Issue d’une famille aisée, Elizabeth Miller, connue sous le prénom de Lee, est initiée à la photographie par son père. Après un séjour de quelques mois à Paris en 1925, où elle complète sa formation artistique et culturelle, elle étudie la peinture et le dessin à New York, et entame une carrière de mannequin pour Vogue. De retour à Paris en 1929, elle devient l’assistante du photographe américain Man Ray. Mannequin pour ses commandes, elle pose également pour ses expériences photographiques – solarisations, « rayogrammes », décadrages et jeux de lumière. Par ailleurs, elle se forme aux techniques de prises de vue et aux manipulations lumineuses. En 1931, elle travaille en commun avec Man Ray sur l’album publicitaire Électricité commandé par la Compagnie parisienne de distribution de l’électricité. Ce portfolio imprimé en héliogravure et constitué de dix « rayogrammes » est considéré aujourd’hui comme l’un des ouvrages emblématiques du surréalisme. En 1932, elle tient l’un des premiers rôles dans le film de Jean Cocteau Le Sang d’un poète. La photographe commence ensuite à publier ses propres photographies : des images de mode modernistes aux contrastes lumineux prononcés et des compositions empreintes d’une esthétique surréaliste – associations d’objets insolites, compositions abstraites, morceaux d’anatomie isolés, mannequins, vitrines, manèges de chevaux de bois. Elle poursuit par ailleurs sa carrière de modèle auprès du Vogue français en posant notamment pour George Hoyningen-Huené.
En 1932, elle retourne à New York, où elle fonde son propre studio qui acquiert rapidement une certaine notoriété. Ses clients sont des agences de publicité, des marques de mode, de parfums et de cosmétiques, des maisons de production cinématographiques et théâtrales. Ses photographies en noir et blanc s’apparentent aux images modernistes du mouvement de la Nouvelle Vision, son activité commerciale ne la coupant nullement des milieux artistiques d’avant-garde. Le galeriste Julien Levy présente une sélection de ses portraits au cours de deux expositions collectives en 1932, puis organise sa première exposition individuelle, composée de vues d’architecture, de natures mortes et de portraits, en 1933. Entre 1934 et 1939, elle réside au Caire avec son mari, Aziz Eloui Bey, haut fonctionnaire égyptien. Puis elle revient en Europe, où elle vit avec l’artiste anglais Roland Penrose, membre du mouvement surréaliste et proche de Paul Éluard et de Pablo Picasso.
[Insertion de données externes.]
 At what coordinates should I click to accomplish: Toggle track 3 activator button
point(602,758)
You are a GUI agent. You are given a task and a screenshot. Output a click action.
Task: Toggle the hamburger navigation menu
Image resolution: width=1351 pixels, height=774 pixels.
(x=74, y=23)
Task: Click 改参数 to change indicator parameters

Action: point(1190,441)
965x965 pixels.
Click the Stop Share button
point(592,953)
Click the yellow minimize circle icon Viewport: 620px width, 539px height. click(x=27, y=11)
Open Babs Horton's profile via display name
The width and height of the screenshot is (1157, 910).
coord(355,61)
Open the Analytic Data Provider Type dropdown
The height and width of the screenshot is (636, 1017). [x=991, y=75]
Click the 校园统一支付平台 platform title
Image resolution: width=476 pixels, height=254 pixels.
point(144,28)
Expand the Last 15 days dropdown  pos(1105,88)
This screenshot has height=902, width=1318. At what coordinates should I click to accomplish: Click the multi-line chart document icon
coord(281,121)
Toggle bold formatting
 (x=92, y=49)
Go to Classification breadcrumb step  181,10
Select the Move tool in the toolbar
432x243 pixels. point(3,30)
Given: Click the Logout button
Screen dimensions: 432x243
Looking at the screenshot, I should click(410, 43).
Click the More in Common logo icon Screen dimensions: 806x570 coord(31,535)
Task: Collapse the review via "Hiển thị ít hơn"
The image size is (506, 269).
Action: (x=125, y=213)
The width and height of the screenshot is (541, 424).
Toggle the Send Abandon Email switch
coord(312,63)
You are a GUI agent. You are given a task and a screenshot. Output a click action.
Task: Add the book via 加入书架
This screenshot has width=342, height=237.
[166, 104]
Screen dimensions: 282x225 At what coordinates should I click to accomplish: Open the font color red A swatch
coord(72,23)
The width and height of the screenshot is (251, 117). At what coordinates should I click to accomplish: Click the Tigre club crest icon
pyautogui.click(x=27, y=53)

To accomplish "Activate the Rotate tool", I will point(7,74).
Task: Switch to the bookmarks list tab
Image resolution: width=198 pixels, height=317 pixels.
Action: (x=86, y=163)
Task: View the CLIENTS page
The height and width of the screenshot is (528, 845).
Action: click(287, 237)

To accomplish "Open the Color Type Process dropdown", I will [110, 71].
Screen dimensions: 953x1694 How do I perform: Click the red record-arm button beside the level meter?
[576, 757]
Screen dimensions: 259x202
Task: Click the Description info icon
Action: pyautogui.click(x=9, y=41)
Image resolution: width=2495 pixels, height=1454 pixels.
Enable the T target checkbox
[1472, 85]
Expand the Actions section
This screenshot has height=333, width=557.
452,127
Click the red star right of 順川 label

Pendant la Seconde Guerre mondiale, elle demeure à Londres, publiant différents articles accompagnés de clichés dans le Vogue britannique, dont elle devient l’un des photographes principaux. Les photographies de mode côtoient des vues documentaires, des portraits et des images de la vie quotidienne sous le Blitz. En 1941, elle publie un ouvrage sur les scènes insolites causées par les bombardements ; dans un esprit surréaliste, Grim Glory: Pictures of Britain under Fire (« Une gloire grimaçante, images de la Grande-Bretagne sous le feu », édité par Ernestine Carter) réunit des tirages de mannequins abandonnés dans la rue, de machines à écrire écrasées, de statues couvertes de gravats. Accréditée comme correspondante de guerre officielle de l’armée américaine pour Vogue Grande-Bretagne en 1942, elle parvient à se rendre sur le front. Ses reportages illustrent différentes réalités, tant les activités d’un hôpital militaire en Normandie que des scènes de rue en Allemagne. En 1945, elle photographie les camps de Buchenwald et de Dachau, témoignant ainsi des horreurs du régime nazi. Après la guerre, elle poursuit sa collaboration avec Vogue quelques années durant en tant que photographe de mode et de portraits. Puis elle se consacre exclusivement à l’écriture : des articles et des biographies d’artistes qu’elle cosigne avec R. Penrose. Passant avec courage du surréalisme et de la photographie de mode au photojournalisme le plus exigeant, L. Miller n’a bénéficié que d’une reconnaissance institutionnelle tardive. Comme Tina Modotti, l’épouse d’Edward Weston, comme Dora Maar, la compagne de P. Picasso, elle a appartenu à cette génération de femmes de l’entre-deux-guerres qui, pour avoir été les muses ou les épouses d’artistes célèbres, ont été reléguées au second rang, sans qu’on daigne, avant longtemps, prendre en considération leur œuvre personnelle.